TASK REQUIREMENTS>
The full set of records must be set down verbatim.

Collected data
Start of Block
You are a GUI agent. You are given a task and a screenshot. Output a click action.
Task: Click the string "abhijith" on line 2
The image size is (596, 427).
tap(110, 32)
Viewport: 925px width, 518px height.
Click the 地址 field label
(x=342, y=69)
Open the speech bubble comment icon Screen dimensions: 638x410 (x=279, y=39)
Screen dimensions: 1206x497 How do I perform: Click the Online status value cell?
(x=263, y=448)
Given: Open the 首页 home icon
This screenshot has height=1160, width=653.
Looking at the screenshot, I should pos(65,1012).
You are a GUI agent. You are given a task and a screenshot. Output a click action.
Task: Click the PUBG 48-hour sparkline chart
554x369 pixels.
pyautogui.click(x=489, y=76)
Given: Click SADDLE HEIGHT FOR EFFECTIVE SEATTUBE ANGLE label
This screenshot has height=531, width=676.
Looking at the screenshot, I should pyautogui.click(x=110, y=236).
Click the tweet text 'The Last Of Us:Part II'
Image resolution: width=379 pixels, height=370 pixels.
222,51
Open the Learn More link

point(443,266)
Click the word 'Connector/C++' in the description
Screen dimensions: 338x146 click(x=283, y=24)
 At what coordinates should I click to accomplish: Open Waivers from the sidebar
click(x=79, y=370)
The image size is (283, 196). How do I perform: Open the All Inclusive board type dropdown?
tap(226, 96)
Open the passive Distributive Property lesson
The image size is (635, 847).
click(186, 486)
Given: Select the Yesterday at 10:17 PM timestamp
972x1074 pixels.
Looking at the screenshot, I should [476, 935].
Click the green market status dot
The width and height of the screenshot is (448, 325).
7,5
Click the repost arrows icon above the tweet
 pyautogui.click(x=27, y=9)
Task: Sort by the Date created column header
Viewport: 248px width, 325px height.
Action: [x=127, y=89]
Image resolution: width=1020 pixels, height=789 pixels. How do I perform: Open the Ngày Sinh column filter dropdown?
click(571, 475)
End of Block
EXPECTED ANSWER>
You are a GUI agent. You are given a task and a screenshot. Output a click action.
Task: Click the string "abhijith" on line 2
The image size is (596, 427).
tap(110, 32)
Viewport: 925px width, 518px height.
Click the 地址 field label
(x=342, y=69)
Open the speech bubble comment icon Screen dimensions: 638x410 (x=279, y=39)
Screen dimensions: 1206x497 How do I perform: Click the Online status value cell?
(x=263, y=448)
Given: Open the 首页 home icon
This screenshot has height=1160, width=653.
Looking at the screenshot, I should pos(65,1012).
You are a GUI agent. You are given a task and a screenshot. Output a click action.
Task: Click the PUBG 48-hour sparkline chart
554x369 pixels.
pyautogui.click(x=489, y=76)
Given: Click SADDLE HEIGHT FOR EFFECTIVE SEATTUBE ANGLE label
This screenshot has height=531, width=676.
Looking at the screenshot, I should pyautogui.click(x=110, y=236).
Click the tweet text 'The Last Of Us:Part II'
Image resolution: width=379 pixels, height=370 pixels.
222,51
Open the Learn More link

point(443,266)
Click the word 'Connector/C++' in the description
Screen dimensions: 338x146 click(x=283, y=24)
 At what coordinates should I click to accomplish: Open Waivers from the sidebar
click(x=79, y=370)
The image size is (283, 196). How do I perform: Open the All Inclusive board type dropdown?
tap(226, 96)
Open the passive Distributive Property lesson
The image size is (635, 847).
click(186, 486)
Given: Select the Yesterday at 10:17 PM timestamp
972x1074 pixels.
Looking at the screenshot, I should [476, 935].
Click the green market status dot
The width and height of the screenshot is (448, 325).
7,5
Click the repost arrows icon above the tweet
 pyautogui.click(x=27, y=9)
Task: Sort by the Date created column header
Viewport: 248px width, 325px height.
Action: [x=127, y=89]
Image resolution: width=1020 pixels, height=789 pixels. How do I perform: Open the Ngày Sinh column filter dropdown?
click(571, 475)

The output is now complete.